I have a question, if you stay at a remote lake all night long to fish is that considered camping or night fishing? I ask this because you're only allowed to camp in the campgrounds.


----------



## OSU_Fisherman (Mar 1, 2007)

FLT_TUBE_JNKY said:


> I have a question, if you stay at a remote lake all night long to fish is that considered camping or night fishing? I ask this because you're only allowed to camp in the campgrounds.

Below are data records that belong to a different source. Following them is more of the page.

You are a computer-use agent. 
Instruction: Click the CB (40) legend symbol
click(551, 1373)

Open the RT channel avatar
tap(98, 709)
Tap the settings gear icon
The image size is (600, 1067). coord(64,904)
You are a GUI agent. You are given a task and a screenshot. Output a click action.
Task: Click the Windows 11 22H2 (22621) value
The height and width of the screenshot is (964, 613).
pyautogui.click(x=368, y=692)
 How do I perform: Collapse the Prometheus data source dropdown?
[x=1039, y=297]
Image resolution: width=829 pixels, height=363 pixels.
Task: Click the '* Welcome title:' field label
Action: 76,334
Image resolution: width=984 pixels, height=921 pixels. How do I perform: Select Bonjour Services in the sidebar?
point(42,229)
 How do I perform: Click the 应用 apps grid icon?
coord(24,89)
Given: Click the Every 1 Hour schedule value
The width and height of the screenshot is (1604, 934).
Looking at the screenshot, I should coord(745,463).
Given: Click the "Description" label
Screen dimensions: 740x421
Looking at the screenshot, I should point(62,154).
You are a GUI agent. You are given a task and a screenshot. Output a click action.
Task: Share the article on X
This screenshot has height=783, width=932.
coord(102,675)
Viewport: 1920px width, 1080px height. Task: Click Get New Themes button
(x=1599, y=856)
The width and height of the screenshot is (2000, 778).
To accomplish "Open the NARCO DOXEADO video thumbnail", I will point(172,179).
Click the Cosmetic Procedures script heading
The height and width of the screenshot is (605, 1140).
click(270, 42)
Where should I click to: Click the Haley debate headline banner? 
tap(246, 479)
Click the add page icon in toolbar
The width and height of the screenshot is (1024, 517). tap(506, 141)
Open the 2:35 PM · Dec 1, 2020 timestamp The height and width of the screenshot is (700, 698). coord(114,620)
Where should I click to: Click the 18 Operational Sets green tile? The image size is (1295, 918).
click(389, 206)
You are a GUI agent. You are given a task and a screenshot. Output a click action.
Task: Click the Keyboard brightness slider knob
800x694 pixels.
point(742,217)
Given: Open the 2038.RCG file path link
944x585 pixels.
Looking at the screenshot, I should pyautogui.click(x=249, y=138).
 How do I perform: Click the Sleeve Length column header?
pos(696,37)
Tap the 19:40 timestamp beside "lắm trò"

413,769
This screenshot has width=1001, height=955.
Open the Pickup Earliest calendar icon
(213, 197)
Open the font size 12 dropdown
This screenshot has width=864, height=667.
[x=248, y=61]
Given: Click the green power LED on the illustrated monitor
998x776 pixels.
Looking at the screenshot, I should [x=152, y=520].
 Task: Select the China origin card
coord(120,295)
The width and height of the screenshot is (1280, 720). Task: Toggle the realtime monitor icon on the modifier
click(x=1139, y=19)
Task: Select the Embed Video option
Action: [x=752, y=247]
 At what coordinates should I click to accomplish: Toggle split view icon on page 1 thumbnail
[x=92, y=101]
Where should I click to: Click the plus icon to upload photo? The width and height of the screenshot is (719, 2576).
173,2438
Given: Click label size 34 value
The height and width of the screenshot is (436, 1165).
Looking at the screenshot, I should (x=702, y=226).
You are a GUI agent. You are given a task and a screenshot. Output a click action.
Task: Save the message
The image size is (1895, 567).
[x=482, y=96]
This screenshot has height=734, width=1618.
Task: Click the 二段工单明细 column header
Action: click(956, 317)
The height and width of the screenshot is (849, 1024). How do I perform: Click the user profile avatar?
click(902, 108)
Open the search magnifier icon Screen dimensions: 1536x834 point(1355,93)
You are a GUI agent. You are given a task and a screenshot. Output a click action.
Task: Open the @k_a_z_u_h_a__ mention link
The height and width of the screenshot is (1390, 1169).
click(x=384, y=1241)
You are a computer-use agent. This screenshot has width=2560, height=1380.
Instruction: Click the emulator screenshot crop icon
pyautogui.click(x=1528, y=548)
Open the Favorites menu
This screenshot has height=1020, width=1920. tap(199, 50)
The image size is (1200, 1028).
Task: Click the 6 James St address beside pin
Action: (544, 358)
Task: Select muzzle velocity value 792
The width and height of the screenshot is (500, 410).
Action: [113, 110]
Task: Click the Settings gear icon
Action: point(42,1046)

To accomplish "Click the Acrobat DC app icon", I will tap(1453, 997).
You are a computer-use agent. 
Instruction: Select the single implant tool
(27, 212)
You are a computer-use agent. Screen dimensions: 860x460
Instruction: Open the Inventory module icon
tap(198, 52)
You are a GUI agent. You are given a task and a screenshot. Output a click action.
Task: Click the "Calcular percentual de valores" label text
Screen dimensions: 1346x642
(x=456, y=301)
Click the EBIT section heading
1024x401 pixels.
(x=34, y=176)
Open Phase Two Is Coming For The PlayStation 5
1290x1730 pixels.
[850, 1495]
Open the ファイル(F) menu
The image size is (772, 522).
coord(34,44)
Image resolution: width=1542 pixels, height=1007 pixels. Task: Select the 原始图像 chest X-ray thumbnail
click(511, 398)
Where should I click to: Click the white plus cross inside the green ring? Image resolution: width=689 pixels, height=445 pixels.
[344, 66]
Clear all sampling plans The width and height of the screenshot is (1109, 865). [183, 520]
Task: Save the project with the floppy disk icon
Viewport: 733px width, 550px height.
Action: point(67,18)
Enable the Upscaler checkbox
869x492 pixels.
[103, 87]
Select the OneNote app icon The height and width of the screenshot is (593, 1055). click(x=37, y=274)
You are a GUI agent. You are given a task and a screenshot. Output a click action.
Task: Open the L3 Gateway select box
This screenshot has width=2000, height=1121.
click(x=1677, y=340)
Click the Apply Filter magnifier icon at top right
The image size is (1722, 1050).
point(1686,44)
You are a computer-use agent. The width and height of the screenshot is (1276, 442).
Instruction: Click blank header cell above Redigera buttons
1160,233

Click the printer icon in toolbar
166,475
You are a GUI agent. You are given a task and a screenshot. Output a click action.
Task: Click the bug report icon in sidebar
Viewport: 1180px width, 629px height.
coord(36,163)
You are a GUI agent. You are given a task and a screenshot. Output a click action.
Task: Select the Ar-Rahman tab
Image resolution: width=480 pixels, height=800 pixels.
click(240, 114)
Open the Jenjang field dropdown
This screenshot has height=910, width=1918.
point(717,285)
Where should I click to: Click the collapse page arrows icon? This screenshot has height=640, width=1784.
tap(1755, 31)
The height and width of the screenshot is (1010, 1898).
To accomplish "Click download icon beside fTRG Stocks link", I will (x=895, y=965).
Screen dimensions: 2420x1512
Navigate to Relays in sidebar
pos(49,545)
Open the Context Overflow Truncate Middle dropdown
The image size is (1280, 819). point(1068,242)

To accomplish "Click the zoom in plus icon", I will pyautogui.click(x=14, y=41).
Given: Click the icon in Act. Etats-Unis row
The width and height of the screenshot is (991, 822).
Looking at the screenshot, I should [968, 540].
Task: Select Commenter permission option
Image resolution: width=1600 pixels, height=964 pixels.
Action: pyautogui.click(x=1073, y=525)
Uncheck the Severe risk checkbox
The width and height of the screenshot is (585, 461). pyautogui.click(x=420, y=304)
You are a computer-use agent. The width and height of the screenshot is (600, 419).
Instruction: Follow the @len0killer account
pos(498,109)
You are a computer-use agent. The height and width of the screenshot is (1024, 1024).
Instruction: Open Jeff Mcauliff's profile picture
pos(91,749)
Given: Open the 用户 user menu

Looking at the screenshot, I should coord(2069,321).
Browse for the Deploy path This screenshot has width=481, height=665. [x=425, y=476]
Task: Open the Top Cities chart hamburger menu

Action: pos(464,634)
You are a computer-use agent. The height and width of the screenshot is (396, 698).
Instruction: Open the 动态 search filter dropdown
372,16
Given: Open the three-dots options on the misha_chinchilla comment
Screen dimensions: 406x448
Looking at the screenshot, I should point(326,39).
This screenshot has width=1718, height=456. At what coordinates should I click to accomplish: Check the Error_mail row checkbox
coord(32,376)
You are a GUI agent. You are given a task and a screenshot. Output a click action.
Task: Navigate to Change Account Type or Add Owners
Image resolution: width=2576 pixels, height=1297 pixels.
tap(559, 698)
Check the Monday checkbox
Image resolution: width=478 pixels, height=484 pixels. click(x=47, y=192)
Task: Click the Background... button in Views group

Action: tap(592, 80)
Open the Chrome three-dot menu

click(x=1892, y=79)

Depends on if you get caught. If you are caught, its night fishing... haha.


----------



## FishJunky (May 20, 2004)

The best kid friendly campsites down there are C and K. I'll be down there this weekend staying at K. I'll be driving a Red Ford Ranger with a fitted cap. Stop in and say hello. FLT_TUBE_JNKY, I went to a pond on Rt. 304or340 not sure what it is but it's a huge lake to float tube right off the road and there where 5 guys right on the side of the lake camping with no worrys. If you go to a remote pond and decide to spend the night I do not think anyone is going to bother you. The bad thing about those guys that were camping there was there were beer cans everywhere and they would pull there stringer up when we would go by and there had to be 15 LM's on it.


----------



## FLT_TUBE_JNKY (Jun 6, 2006)

I've seem people camped out on the big pond back on the horse trail. the pond I'd like to "night fish" is about a 4 mile hike so no beer will be taken. I find food and water to be more important. This was just a thought between the couple of guys that I go down there with. I think we are all too lazy to carry all that gear that far anyway.


----------



## JignPig Guide (Aug 3, 2007)

Regarding your camping trip this weekend. If you're taking the kids, campsite D/Sawmill it may not be the best choice. There is a man called Rocky that is the VIP of that area (AEP is providing him with electric) and my father and me have spoken with him several times over the past couple of years. He has kept us posted on things in the area. The lake is (or was) drained. Only the front part of the campground is open for camping.
Campsite N/Keffler is closed also.
If you've got kids under the age of 16. I recommend A/Hook Lake. No one over 15-years is allowed to fish it. And you'll end up in a pretty mobile area to reach other decent fishing holes if you desire.
Also, K/Bicentennial is a fine place to stay near water.

Gignpig out...


----------



## Bigun (Jun 20, 2006)

We finally got our plans together. We will be arriving on monday the 6th probably about 5-6 pm we will be staying at campground K. We will be in my black dodge ram 2500 ext cab. If you see us come over and say hello.


----------



## shvlhed (May 26, 2007)

i like the looks of K i will probably be there, if not ill be in c, ill be driving a dodge explorer (small rv). stop by, Bigun and Fishjunky ill look u up, or stop by if you get the chance. I'll come down sunday afternoon, and leave the next sunday


----------